Exhibit Traces History of US Legal Education

An exhibit tracing 200 years of American legal education through the class notes of law students is on display at the Law Library through Dec. 10.

The exhibit, "Notable Notes," contains the classroom jottings of Supreme Court justices Thurgood Marshall and Felix Frankfurter, according to Legal Reference Librarian Karen Beck. The teaching style of Louis Brandeis, another Supreme Court justice, is reflected in the notes of one of his students, Beck added. The exhibit also contains a trove of notes taken by students at Litchfield Law School in Connecticut, the nation's first school of law.

Many of the notes from these and other sources contain doodles, calligraphy, poetry and other marginalia that reveal much about the teaching styles of the professors, Beck said.

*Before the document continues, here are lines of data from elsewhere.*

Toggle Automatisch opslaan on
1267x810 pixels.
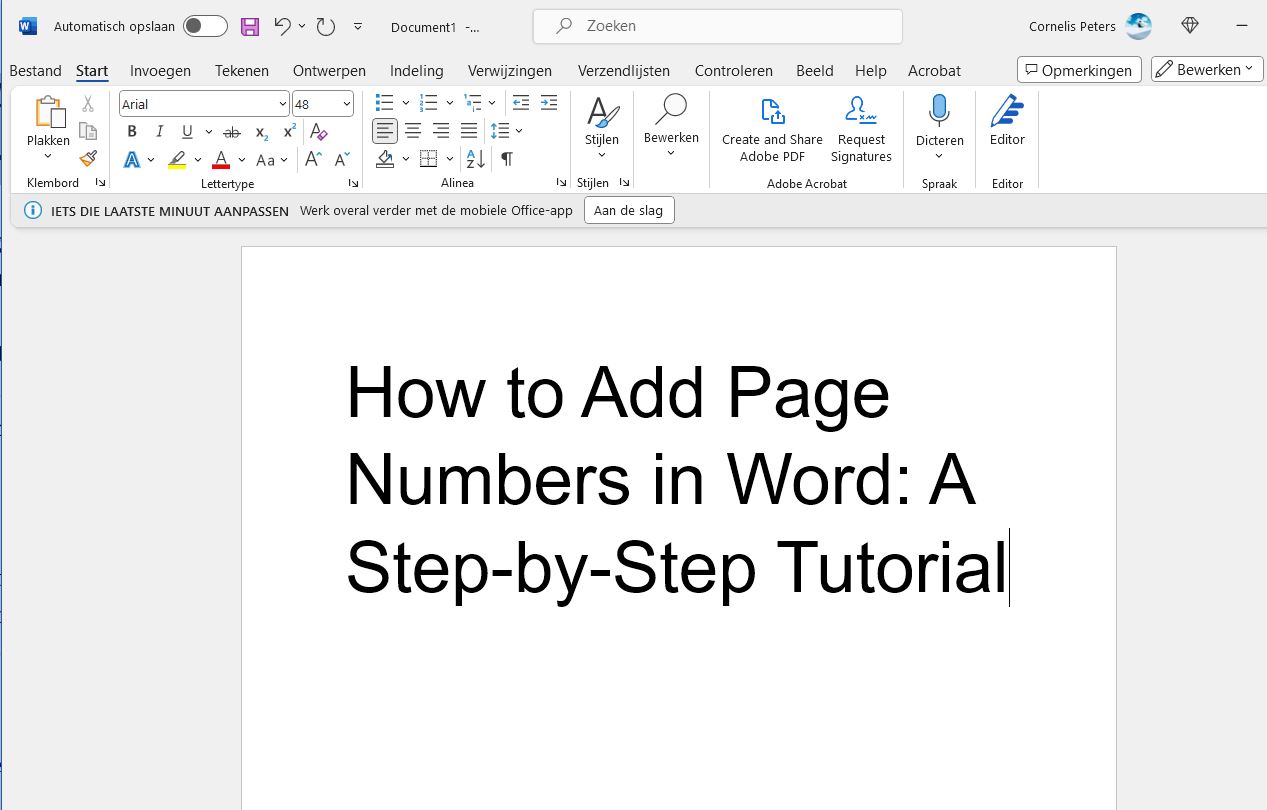pyautogui.click(x=204, y=26)
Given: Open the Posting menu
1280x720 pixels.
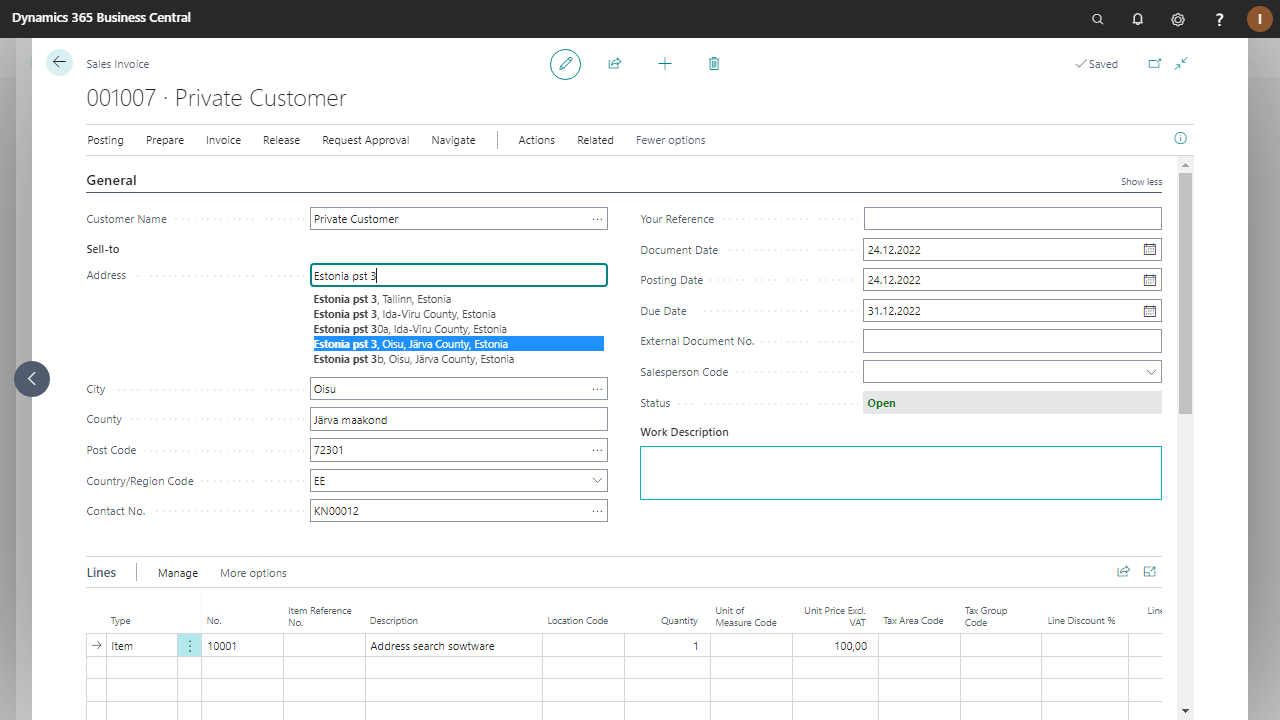Looking at the screenshot, I should (105, 140).
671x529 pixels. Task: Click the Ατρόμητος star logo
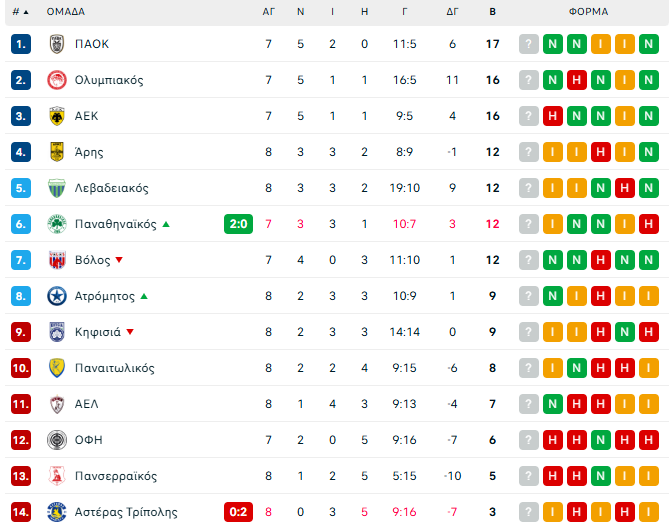click(x=57, y=296)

In all, there are 20 sets of student notes in the exhibit, as well as about 15 complementary items, such as books commonly studied by 19th century law students and legal texts written by famous law professors and students.

The exhibit is the byproduct of a research project Beck completed recently. "It tells you a lot about legal education in this country," Beck said. "It tells you what's changed in American law classrooms and what hasn't changed."

The exhibit is on display in the library's Coquillette Rare Book Room weekdays between 9 a.m. and 5 p.m.